If you have a telescope and you would like to join to this network for sharing your images through our app, send an email to Miquel Serra-Ricart (mserra @ iac.es).
Our telescopes are the following:
- Telescope IAC80 (OT-IAC, Tenerife, Spain)
It is located in the Teide Observatory (OT-IAC, Tenerife), was completely designed and built by the Instituto de Astrofísica de Canarias (IAC), being the first telescope of this kind developed in Spain. The IAC began its development in 1980, and was definitively installed in the OT in 1991. This telescope has a German equatorial mount with an effective focal ratio of f / 11.3, an effective focal length of 9.02 m and a primary mirror of 82 cm in diameter. The instrumentation is installed in the primary focus Cassegrain (read the full description here).
- Telescope OGS (OT-IAC, Tenerife, Spain)
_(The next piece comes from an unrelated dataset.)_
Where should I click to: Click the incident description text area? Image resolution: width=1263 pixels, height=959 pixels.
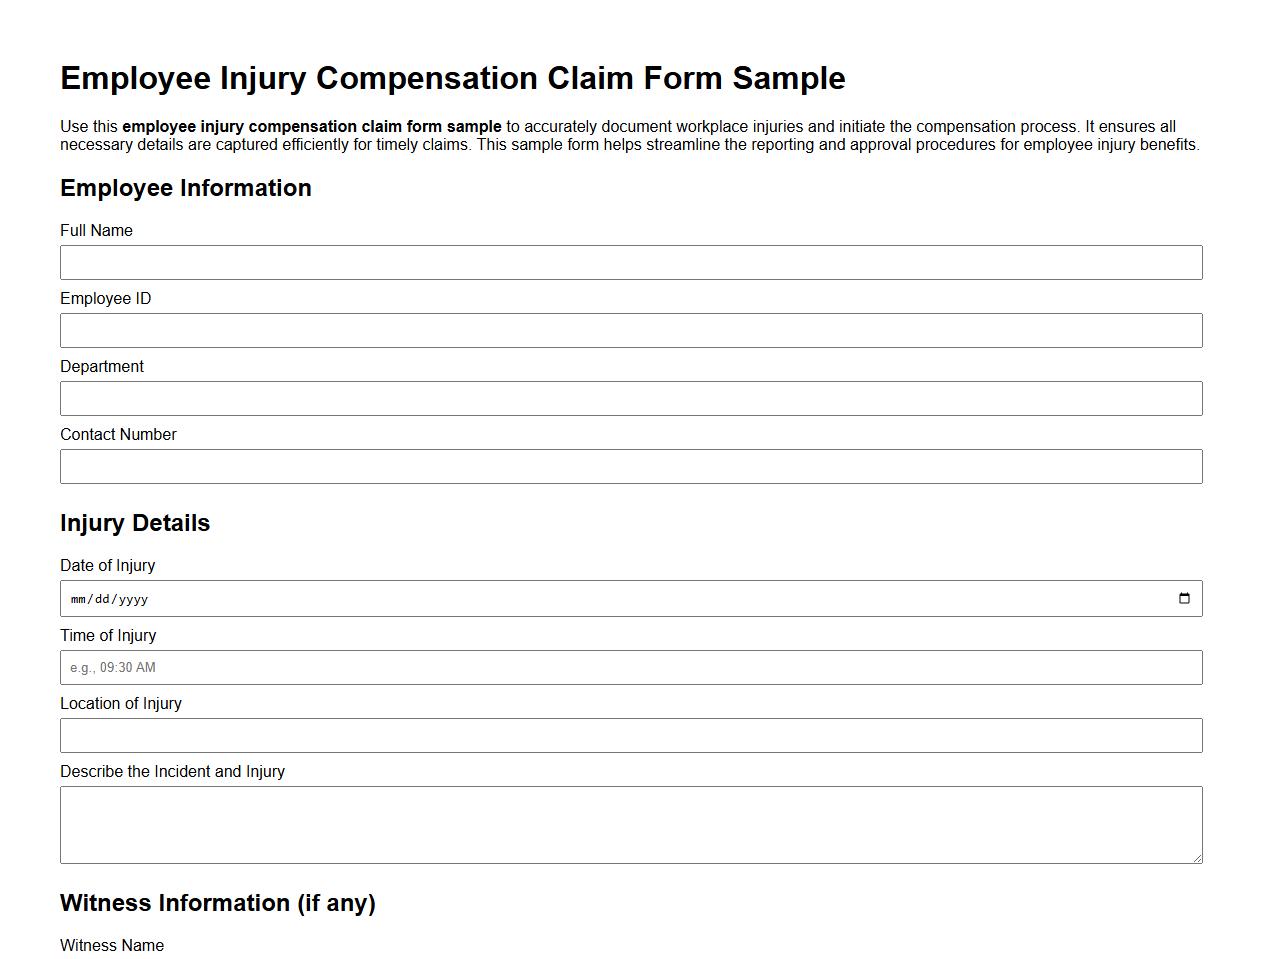pyautogui.click(x=631, y=823)
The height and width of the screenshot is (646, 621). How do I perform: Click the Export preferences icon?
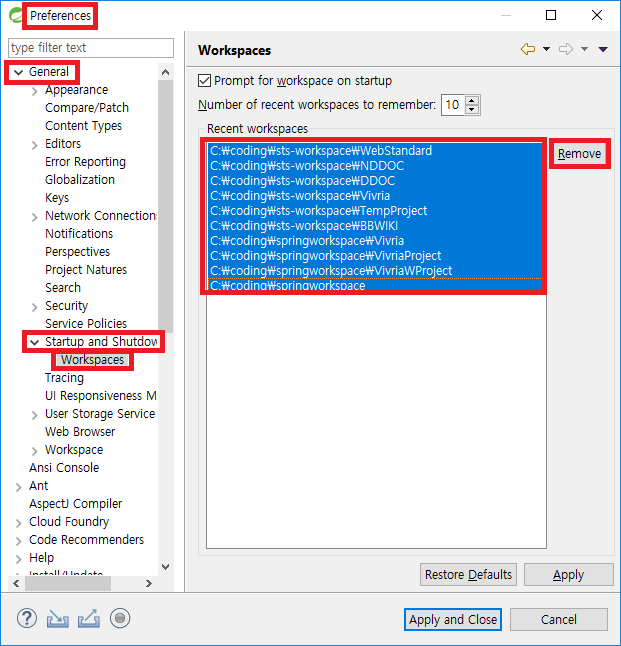click(x=89, y=618)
The Terrestrial Optical Station (OGS) was built within the strategic plans of the European Space Agency (ESA) to investigate in the field of optical communications among satellites. The initial task of the station, equipped with a 1-meter aperture telescope, is to carry out in-orbit testing of laser telecommunication terminals on satellites in low orbits and in geostationary orbit. Since 2001, special garbage tracking has also been carried out in the geostationary orbit and in the GEO transfer orbit. The station has a large field camera, installed in the Ritchey-Chretien focus of the telescope, specially dedicated for this purpose. In addition, a third of the observation time is dedicated to astronomical research by ESA and IAC teams, which are responsible for installing their equipment in the different focus of the telescope.
- TAR Telescope (OT-IAC, Tenerife, Spain)
The TAR (Remote Open Telescope, Telescopio Abierto Remoto) installation is a robotic observatory with two 42 cm diameter Centurion telescopes (TAR1 and TAR2), equipped with high-sensitivity FLI-Kepler sCMOS cameras.
- Telescope COM (Observatorio de Santa Maria de Montmagastrell, Spain)
This observatory works since 1991 and belongs to Josep M. Bosch. The telescope is a Schmidt-Cassegrain of 40 cm with f/10 equipped with a CCD SBIG STL 1001E camera.